Lane J reviewed his own decision in Baihinga [2018] UKUT 90 (IAC); [2018] Imm AR 930 and that of Stephen Morris QC (sitting as a Deputy Judge of the High Court, as he then was) in R (Alighanbari) v SSHD [2013] EWHC 1818 (Admin), noting that it was accepted by the respondent that the appellant had made a human rights claim: [50]-[55]. For reasons he gave at [56]-[80] the President concluded that the appellant’s human rights submissions had not been refused because they had not been considered, and therefore that there had been no refusal of a human rights claim which engaged s82 of the 2002 Act. In so concluding, Lane J said this at [67]:

The respondent's ability, pursuant to section 50 of the 2006 Act, to require a specified procedure to be followed in making or pursuing an application or claim, and, in particular, in requiring the use of a specified form (along with the payment of a fee) has been endorsed by the Court of Appeal in Shrestha . Although that case was concerned with a section 120 Notice, paragraphs 29-33 of the judgment of Hickinbottom LJ acknowledged the power of the respondent to regulate the way in which applications and claims fall for consideration under the Immigration Acts. The way in which the respondent does so may, of course, be subject to public law challenge. However, there is no suggestion in Shrestha that the Court had difficulties with the respondent's stance (which differed from that in Ahsan ), whereby the respondent will, as a general matter, engage with an application or claim only if made in the specified manner, until the point at which the individual concerned is subject to removal directions, when no formality will be necessary. We reject Ms Mair's attempt to distinguish Shrestha ; although concerned with section 120, it contains an endorsement of the respondent's practice that has relevance to the present case.

112.

The judicial headnote to the decision reflects the conclusions summarised at [81]. The headnote is as follows:

(1) The Secretary of State's assessment of whether a claim by C constitutes a human rights claim, as defined by section 113 of the Nationality, Immigration and Asylum Act 2002, is not legally determinative. The Secretary of State's Guidance is, however, broadly compatible with what the High Court in R (Alighanbari) v Secretary of State for the Home Department [2013] EWHC 1818 (Admin) has found to be the minimum elements of a human rights claim.

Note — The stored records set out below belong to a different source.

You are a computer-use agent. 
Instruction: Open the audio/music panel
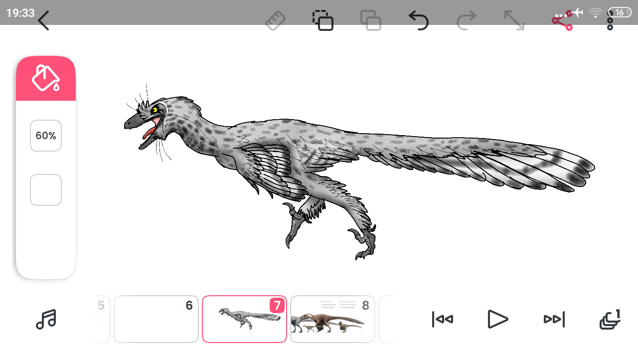(x=46, y=319)
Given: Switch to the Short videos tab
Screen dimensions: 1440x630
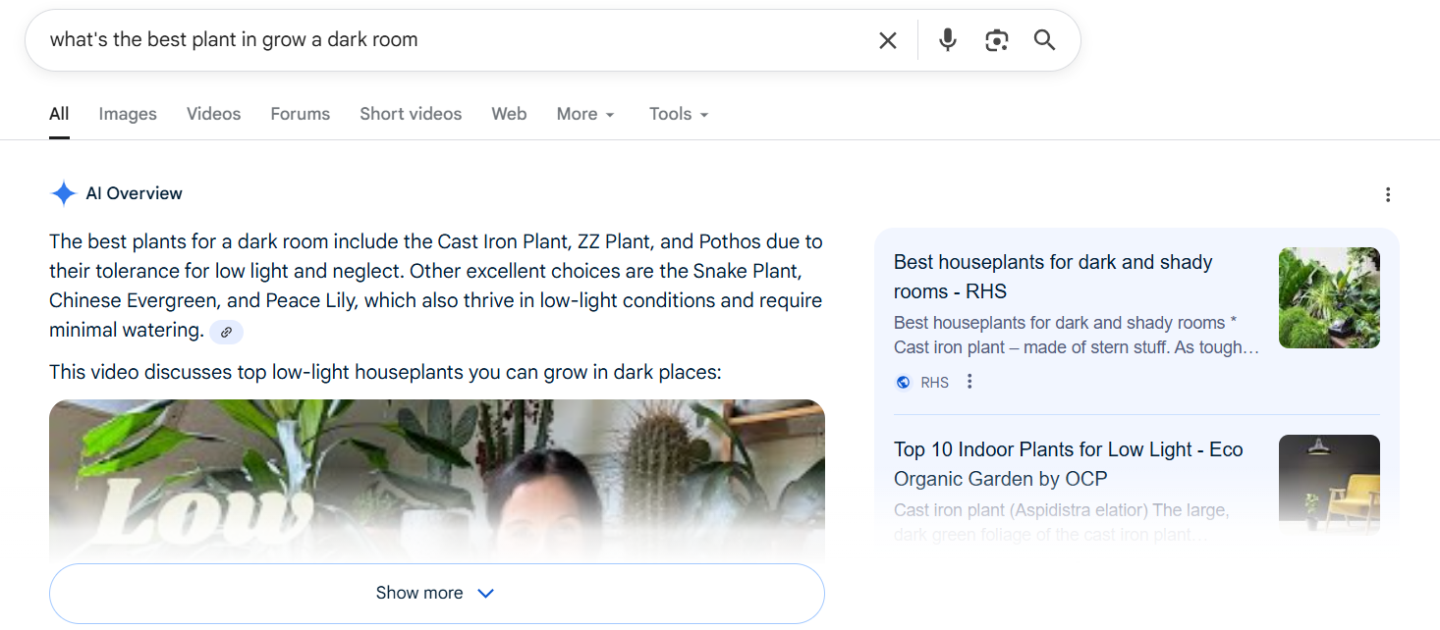Looking at the screenshot, I should (x=411, y=114).
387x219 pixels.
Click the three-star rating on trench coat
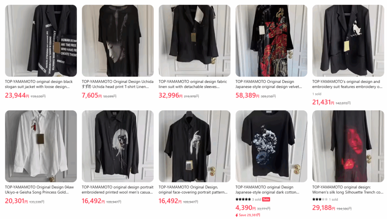click(x=320, y=199)
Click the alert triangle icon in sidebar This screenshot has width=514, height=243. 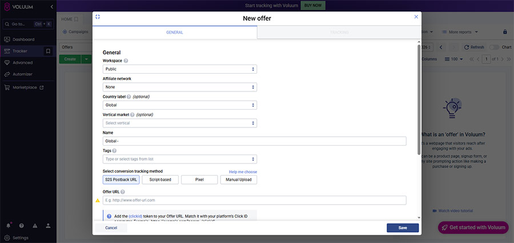[x=35, y=225]
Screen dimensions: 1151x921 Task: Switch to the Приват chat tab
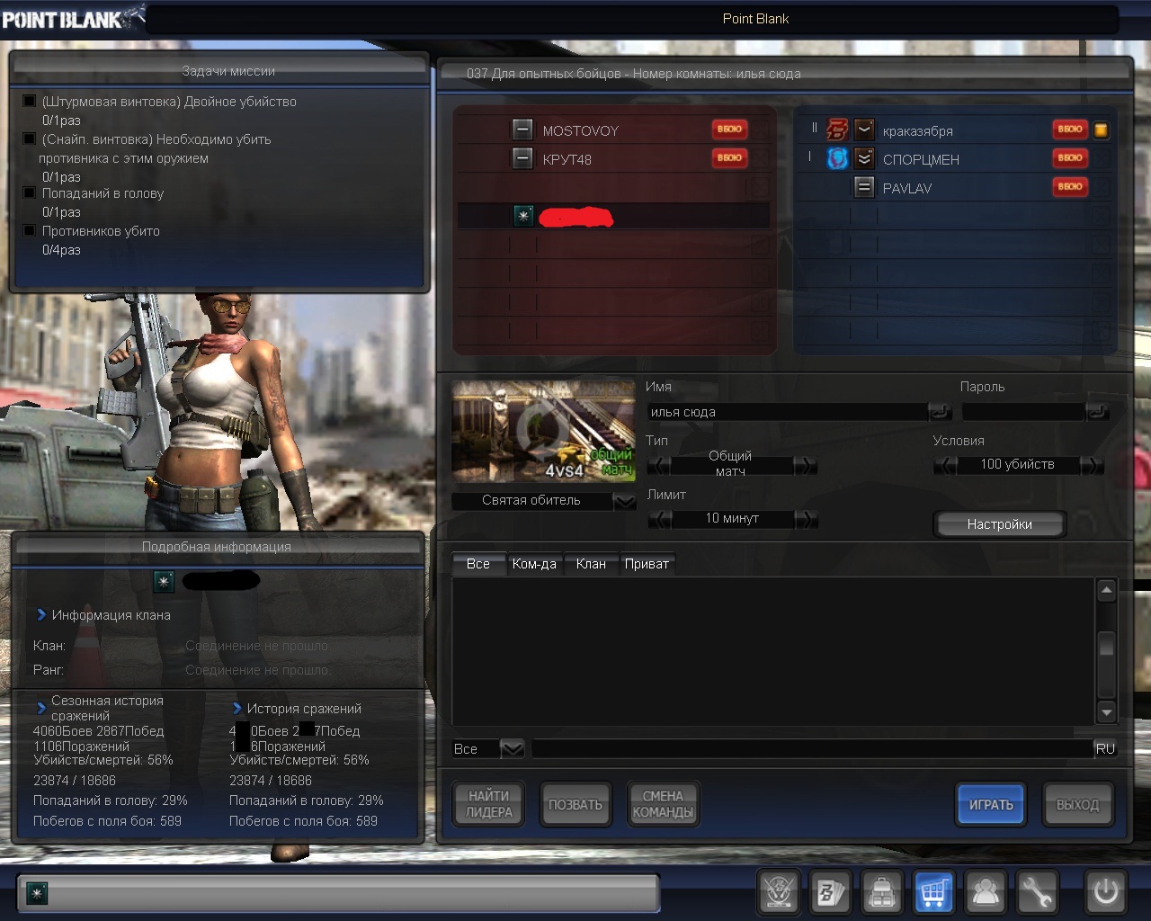(x=647, y=564)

(2) The fact that C has made a human rights claim does not mean that any reaction to it by the Secretary of State, which is not an acceptance of C's claim, acknowledged by the grant of leave, is to be treated as the refusal of a human rights claim under section 82(1)(b) of the 2002 Act, generating a right of appeal to the First-tier Tribunal. The Secretary of State is legally entitled to adopt the position that she may require human rights claims to be made in a particular way, if they are to be substantively considered by her so that, if refused, there will be a right of appeal.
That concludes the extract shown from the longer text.